I crept forward as quietly as possible. I reached the stand, climbed the tree, and set up my chair. Then I went back to the feeding barrel, and unleashed a treat from Thuet: a bear “bomb,” a spray can filled with the scent of the urine of a sow in heat. I was to spray it around the barrel for 20 seconds. “But don’t get any on yourself,” he had cautioned, the reasoning obvious.

Naturally, the nozzle jammed and I got liquid all over my hands. Panicked, I washed them with the contents of my water bottle, then retreated to my tree stand and settled in. Millions of mosquitoes hovered. They bit my left ear. Slowly, quietly, I tugged on my mosquito netting, so they could not reach my flesh. They bit my right ear instead. I tugged. They got inside my jacket, up my back. An hour passed. A raven flew wheezily past, settled on a nearby branch, and then squawked loudly and flew away in a hurry.

I looked back to the bait barrel. There, a small bear was noiselessly circling. It looked too small to shoot, but I was not sure. I lifted the gun and wondered what the backfire was like, and whether it would knock me and my chair an inch or two backwards—all that was needed to topple me from my tiny, slippery perch. Then I wondered if the small bear had a mother. A big mother, say, coming up from behind—who might smell me, and decide that I would make a nice contribution to her pre-hibernation daily feed of 50,000 calories. My heart raced. Five minutes passed and the bear wandered off, alone.
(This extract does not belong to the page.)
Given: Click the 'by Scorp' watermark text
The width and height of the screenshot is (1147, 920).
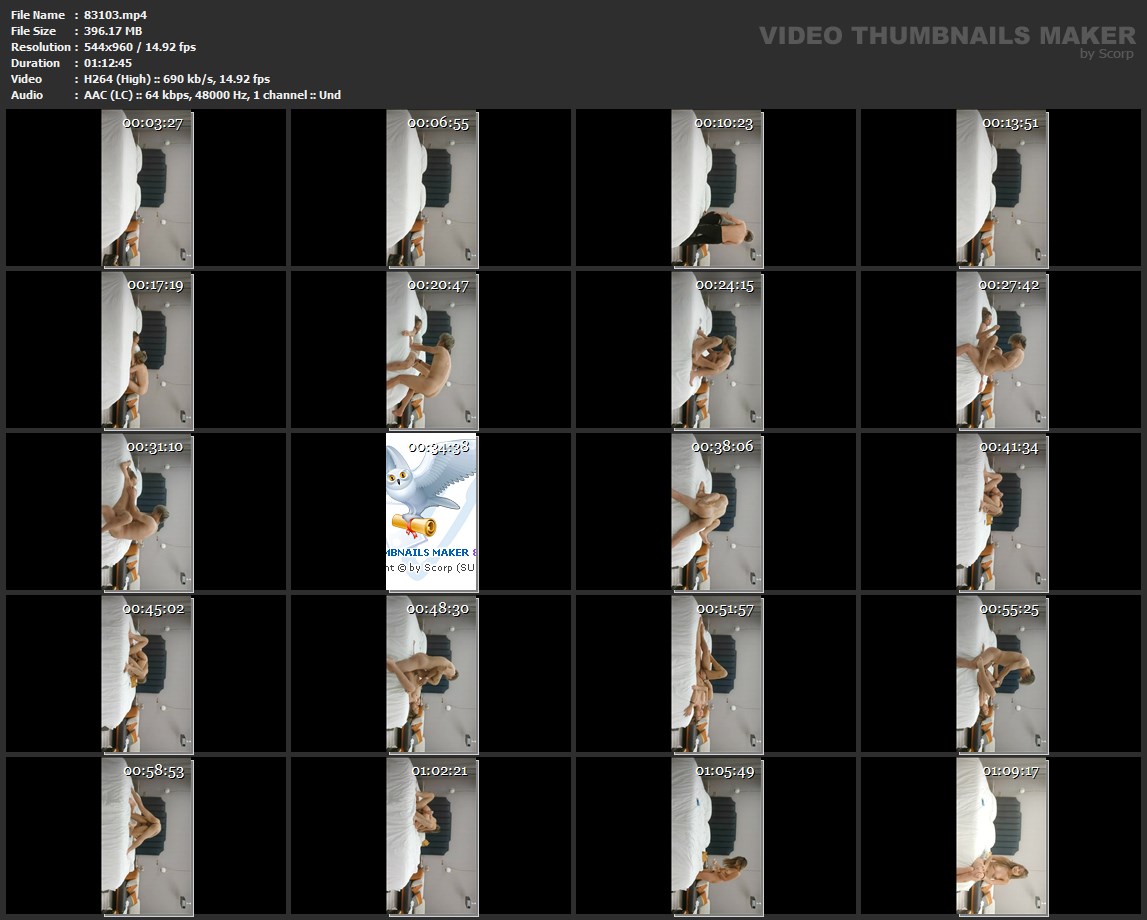Looking at the screenshot, I should [x=1107, y=54].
Three hours later the light was fading, my legs were badly cramped, I was hungry, thirsty, needed to urinate, and had committed the rest of my life to inventing an insecticide that would wipe mosquitoes from the face of the Earth. And suddenly there it was: Godzilla, or King Kong, or something like that. In the dim light the bear looked absolutely enormous. It was alone. No cubs. I lifted the gun and looked through the scope and waited to see if it would present a flank, to allow for a lung shot—the fastest, surest way to kill. Five excruciating minutes passed—and then it turned sideways, and climbed up on the barrel.

I lined up the shot. I repeated Thuet’s advice like a mantra: “Don’t close your eyes when you pull the trigger, don’t close your eyes when you pull the trigger . . . ” I don’t think I did—but who knows? The explosion seemed massive. It blew my cap right off my head, and left me in shock. The bear ran off to my right and disappeared in the underbrush. I was told never to follow until I heard the death cry. What does that sound like? You know it when you hear it.

That mournful wail brought on a pang of guilt. But it passed quickly, overtaken by adrenalin-fired exhilaration. Appetite would be next. First, there was work to do. Thuet helped me track the bear—and we discovered that my shot was perfect: in one flank and out the other, right through the lungs. But the bear was not quite as large I thought. Bigger than me, yes, but still just 156 lb., after it was gutted, a process Thuet demonstrated for me quickly, in the darkness. The next day back at camp, another hunter showed me how to skin it, and then Thuet broke it down into basic parts. At home in Toronto, I divided that up into two future hams, loin steaks and stewing cuts. Twenty-nine kilos, all told—and I have to finish it before next season starts. Dinner, anyone?